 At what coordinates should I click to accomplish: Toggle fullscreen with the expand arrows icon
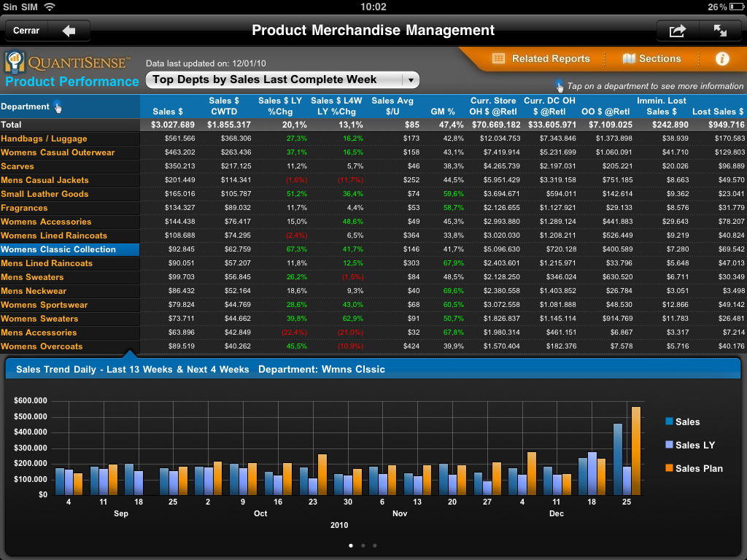(x=720, y=31)
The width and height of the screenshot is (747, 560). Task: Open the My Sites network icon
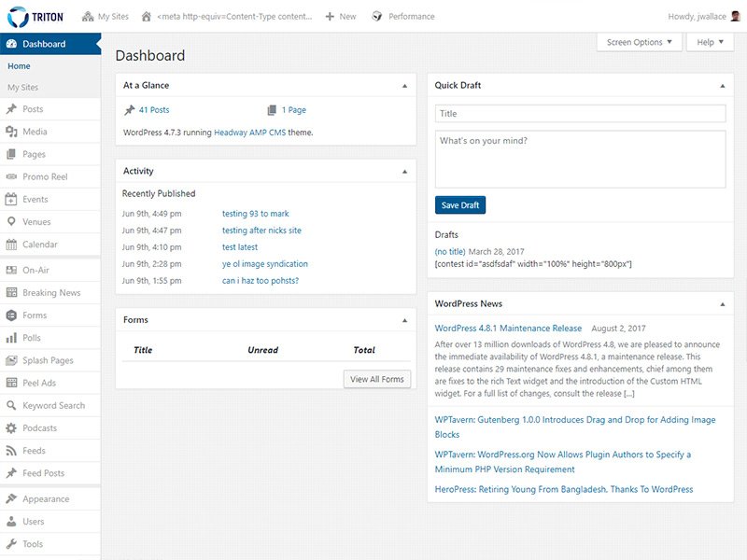88,17
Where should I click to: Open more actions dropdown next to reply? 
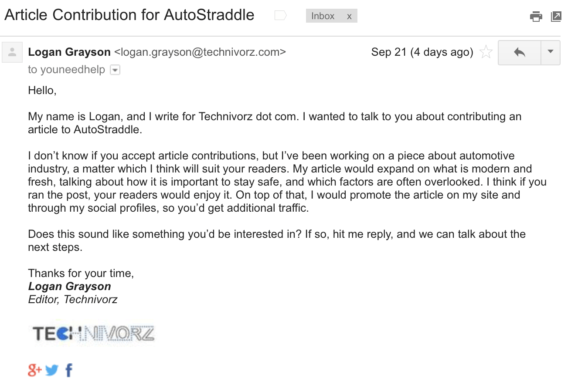(551, 53)
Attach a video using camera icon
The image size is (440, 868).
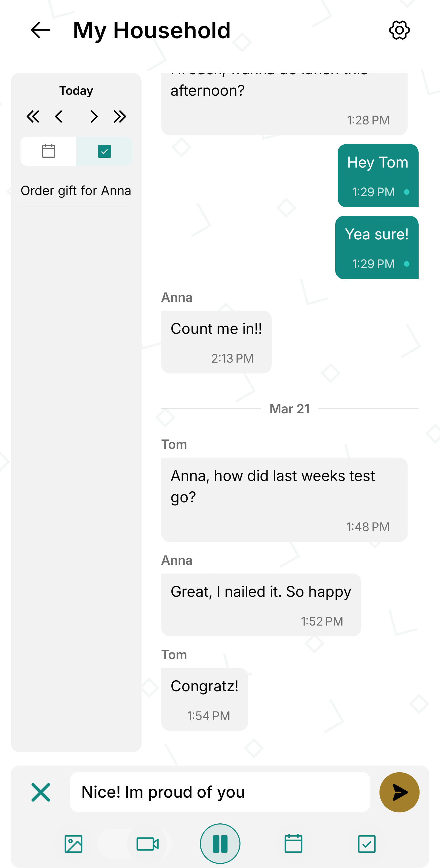pos(147,844)
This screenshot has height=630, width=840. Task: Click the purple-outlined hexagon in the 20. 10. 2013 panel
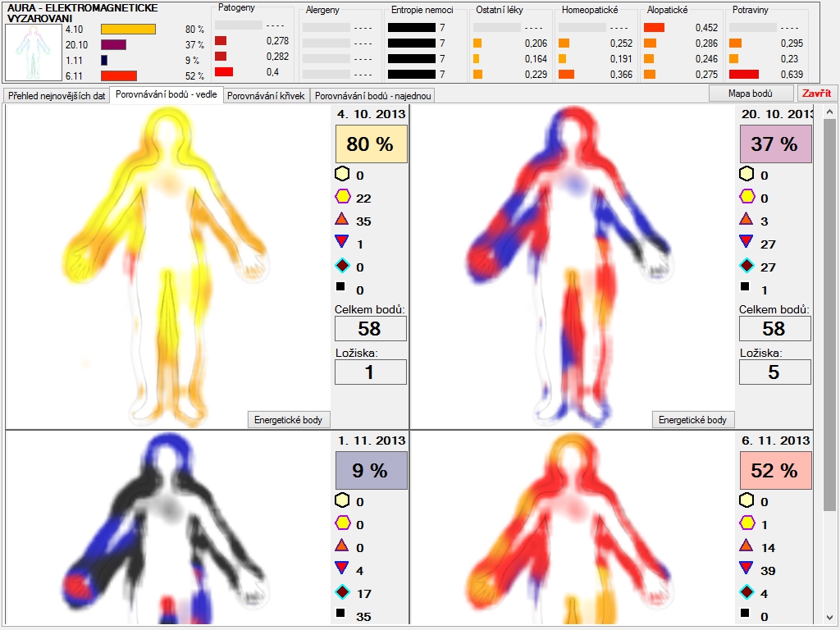[746, 197]
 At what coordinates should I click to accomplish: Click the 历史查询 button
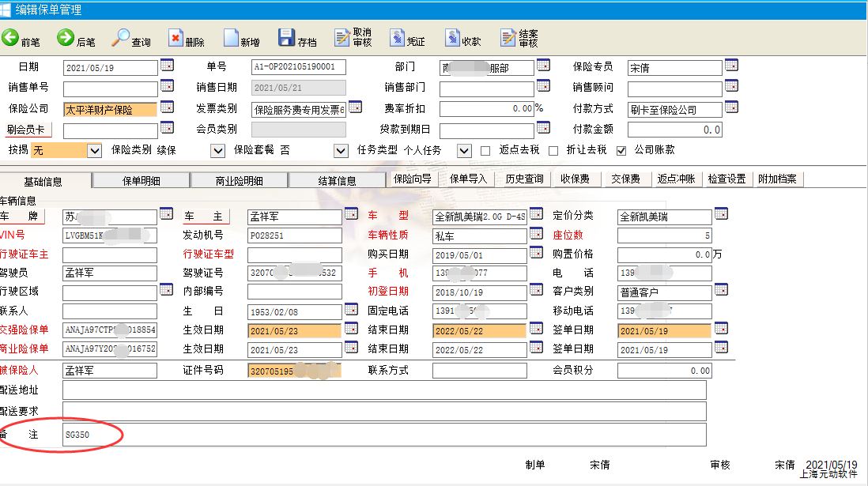(x=525, y=179)
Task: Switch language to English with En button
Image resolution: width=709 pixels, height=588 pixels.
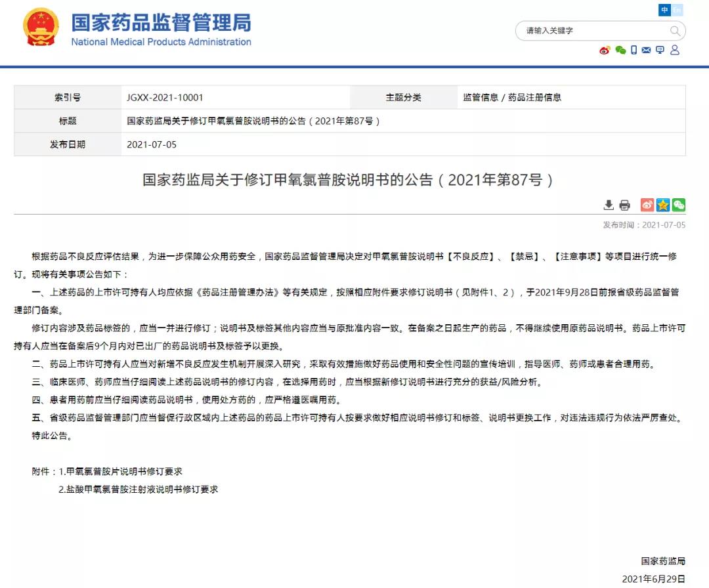Action: (x=677, y=10)
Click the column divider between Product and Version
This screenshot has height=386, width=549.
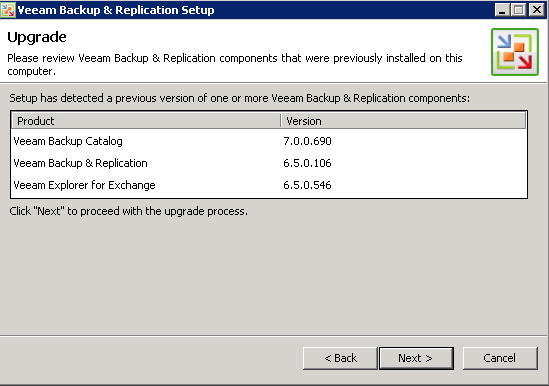tap(281, 121)
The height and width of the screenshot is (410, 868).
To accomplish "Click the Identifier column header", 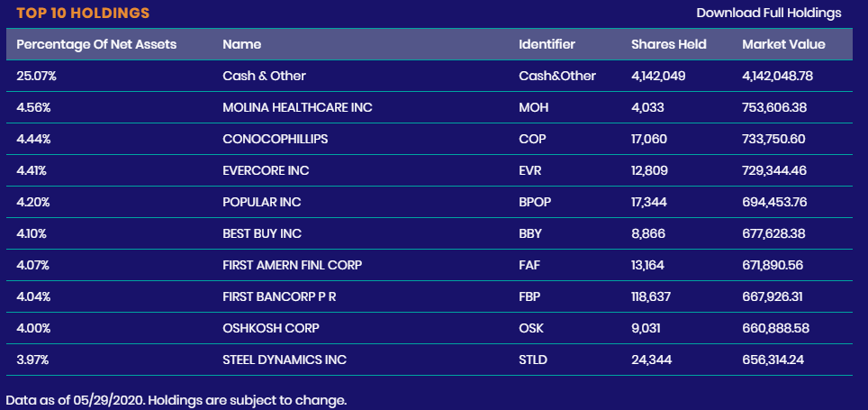I will coord(547,44).
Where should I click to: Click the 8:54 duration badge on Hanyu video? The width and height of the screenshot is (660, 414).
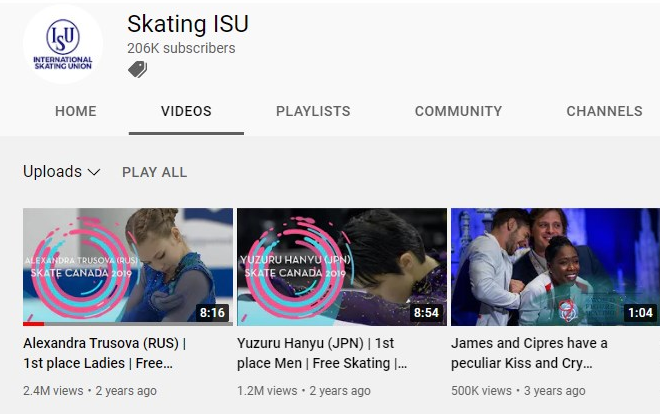(x=426, y=313)
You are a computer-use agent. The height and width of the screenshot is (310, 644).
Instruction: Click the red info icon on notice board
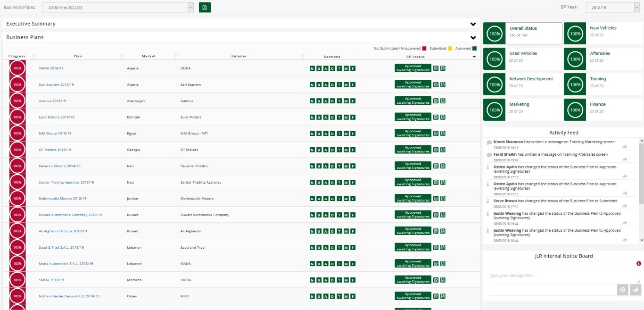coord(639,264)
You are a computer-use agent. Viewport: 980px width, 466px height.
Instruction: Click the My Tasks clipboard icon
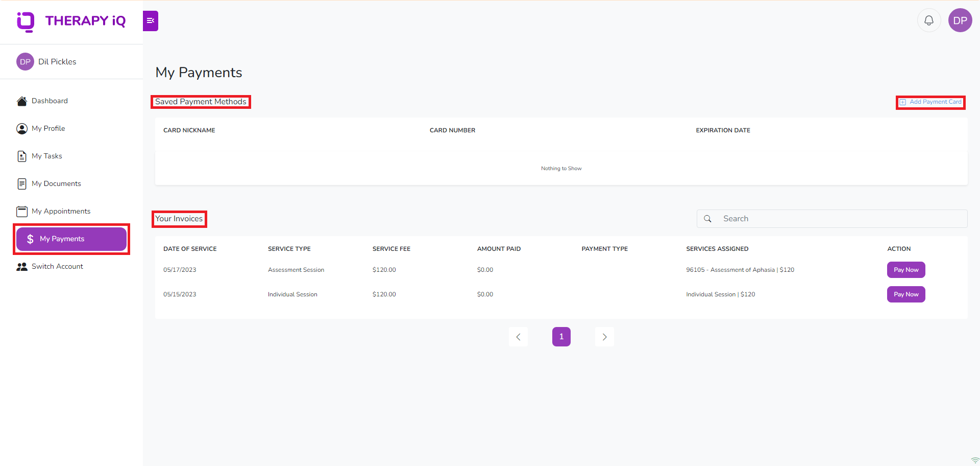(x=22, y=156)
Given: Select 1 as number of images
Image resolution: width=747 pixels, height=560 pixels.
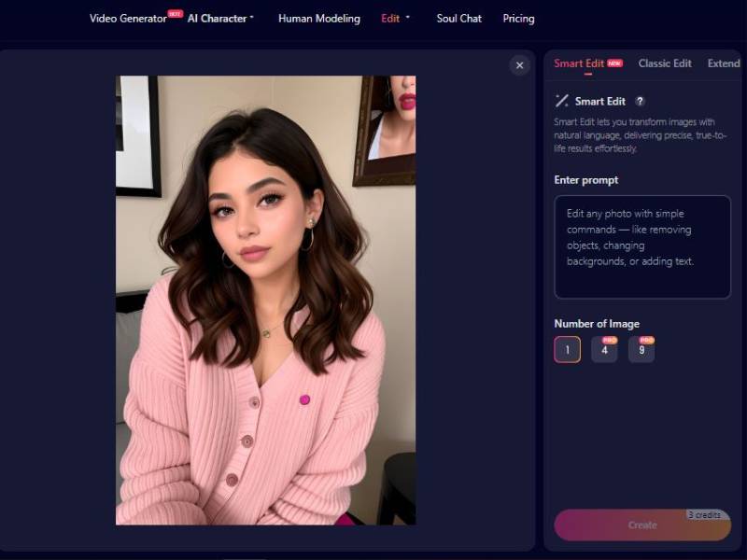Looking at the screenshot, I should 567,348.
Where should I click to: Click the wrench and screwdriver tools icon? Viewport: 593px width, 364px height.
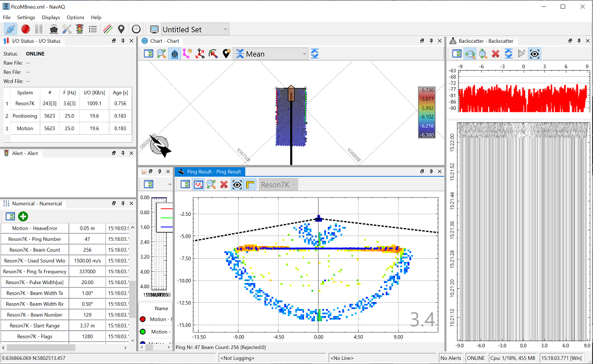(x=67, y=29)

> **What you have to do**:
Find each line in the material above that carries the string "computer", and copy it.

> **Answer box**:
You are a computer-use agent. The height and width of the screenshot is (310, 644).
You are a computer-use agent. Viewport: 980px width, 466px height.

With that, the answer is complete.